Just as his name was called, Datuk Seri Tuan Ibrahim Tuan Man walked up confidently onto the stage.

Facing an international audience at the 26th UN Climate Change Conference of the Parties (COP26) in Glasgow, Scotland yesterday, the Environment and Water Minister spoke for close to four minutes – in Bahasa Melayu.

Although he came with a prepared speech, he was confident and comfortable throughout his address. He informed the assembled gallery of some of the measures Malaysia would take to address climate change. They included:

  • the introduction of carbon pricing in phases.
  • ensuring that government vehicles would no longer have internal combustion engines by 2030.
  • preserving at least 50 per cent of the nation’s forests as announced at the Earth Summit in Rio de Janeiro, in 1992.

It remains unclear if Tuan Ibrahim is indeed knowledgeable about the environment, or if he truly appreciated what he was reading, or if Malaysia would achieve its aspirations in addressing climate change.
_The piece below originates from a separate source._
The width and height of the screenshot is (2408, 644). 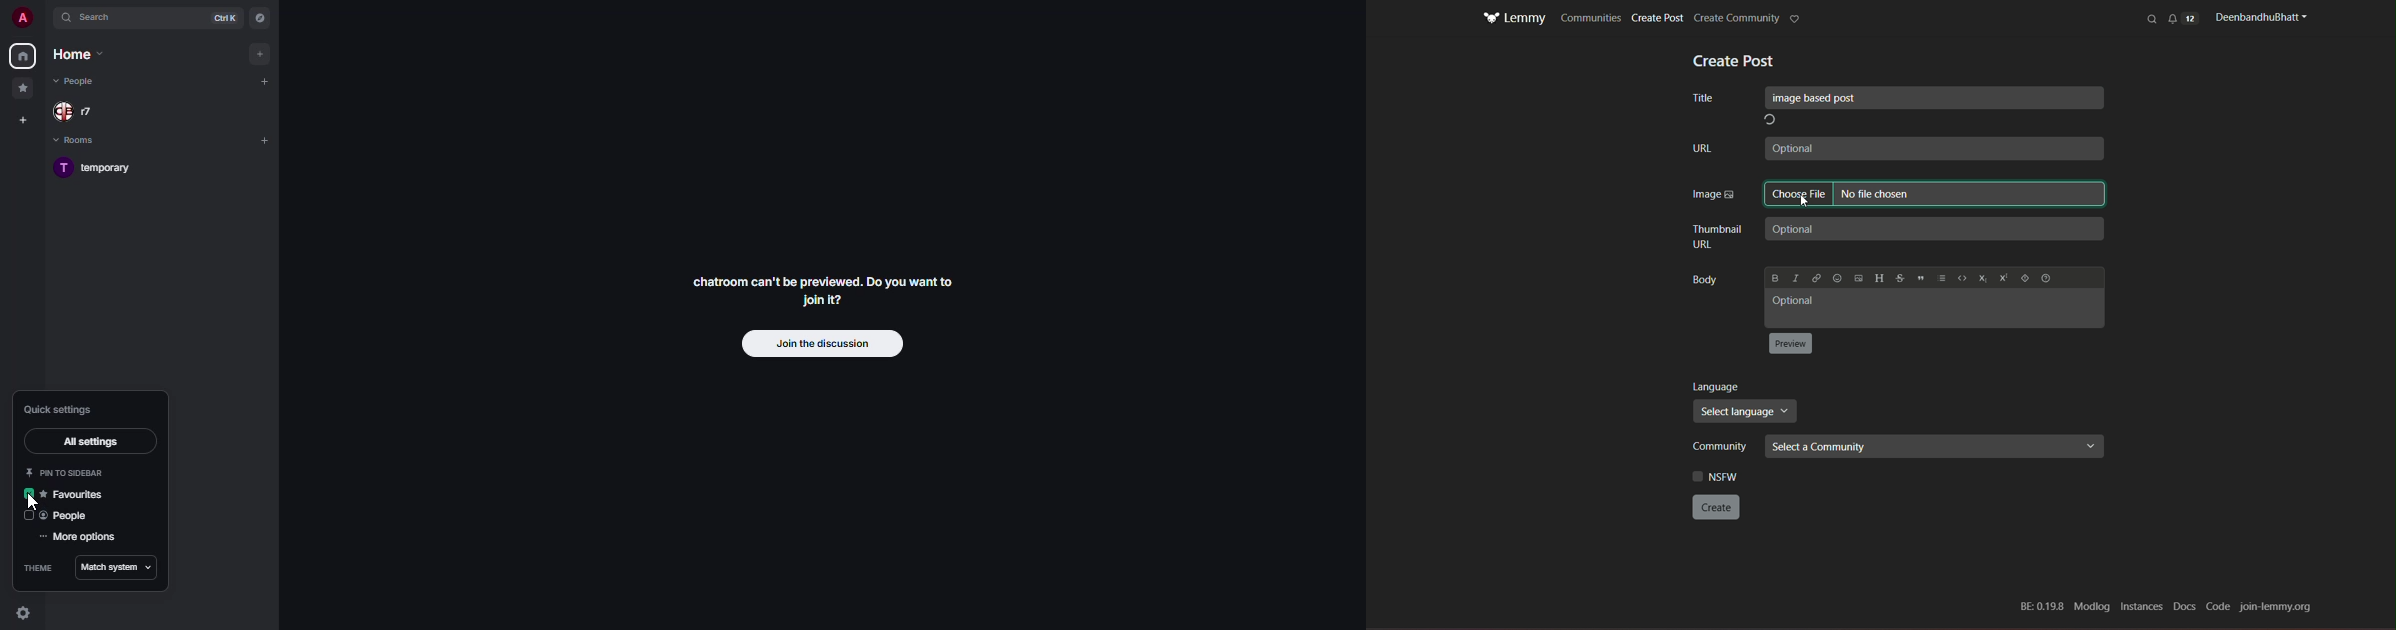 What do you see at coordinates (86, 442) in the screenshot?
I see `all settings` at bounding box center [86, 442].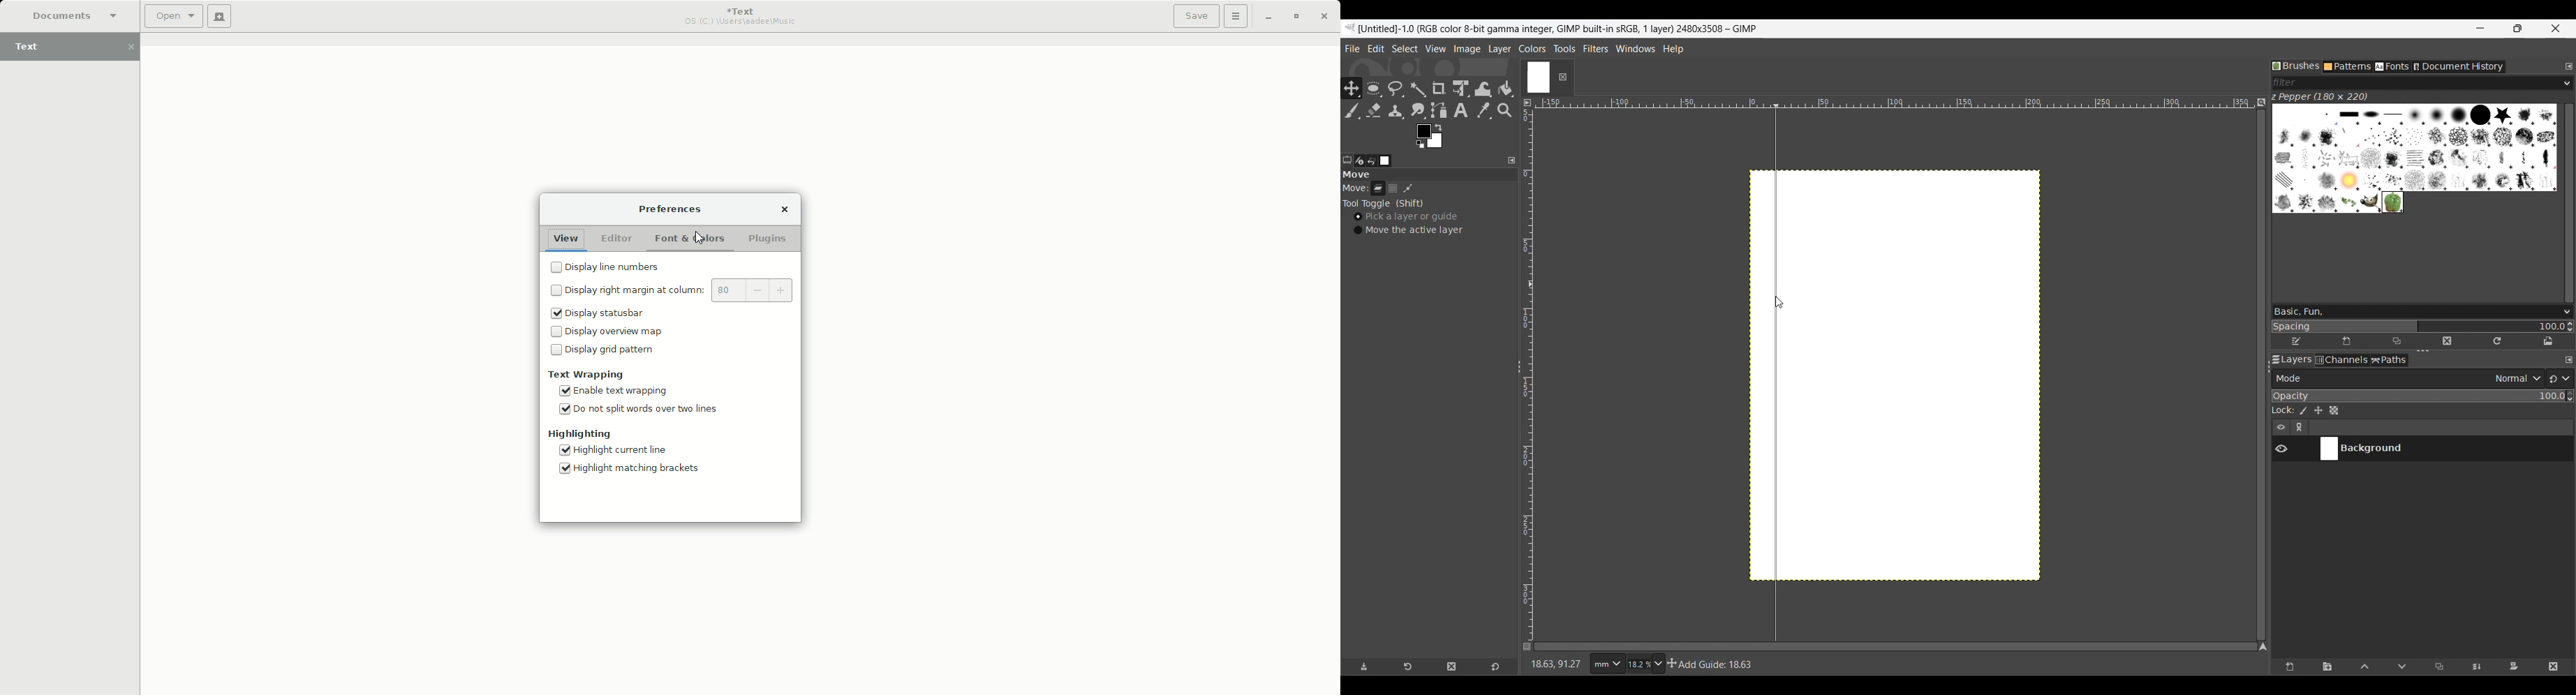 The image size is (2576, 700). I want to click on Windows menu, so click(1635, 47).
He should have had more eye contact with the audience, instead of looking at his prepared text.

But there was no hesitation, no missed cadence, no hint of uncertainty in his voice, or body language. The minister somewhat did justice to the national language on the global stage.

Some had earlier suggested that Tuan Ibrahim had shied away from attending the event because he was “uncomfortable” speaking in English.

Some of our ministers struggle with the English language, often leaving us cringing, no thanks to their poor pronunciation, diction, and their lack of confidence. That’s a performance we want to avoid.

But we also have leaders who are eloquent in the English language.

But this isn’t a debate about language. It’s about confidence.

Tuan Ibrahim’s effort reminded many of Faiz Subri, who gave his acceptance speech in English after receiving the FIFA Puskas Award in Zurich, in 2017.

He struggled in expressing himself in the language, and many wished he had spoken in Bahasa Melayu instead. In fact, he should have been advised to speak in the national language, for even big names like football stars Lionel Messi and Cristiano Ronaldo, often spoke in their mother tongues.

The Japanese and French too, are proud of their language, as evident at international conferences.

Tuan Ibrahim has clearly won some new fans with his latest endeavour. That brief stint on the world stage somewhat deflected some of the attacks the Pas deputy president had received in recent times.

The moral of this story: It is okay to speak in Bahasa Melayu or English, as long as the presenter is able to put up a confident front in the eyes of the world.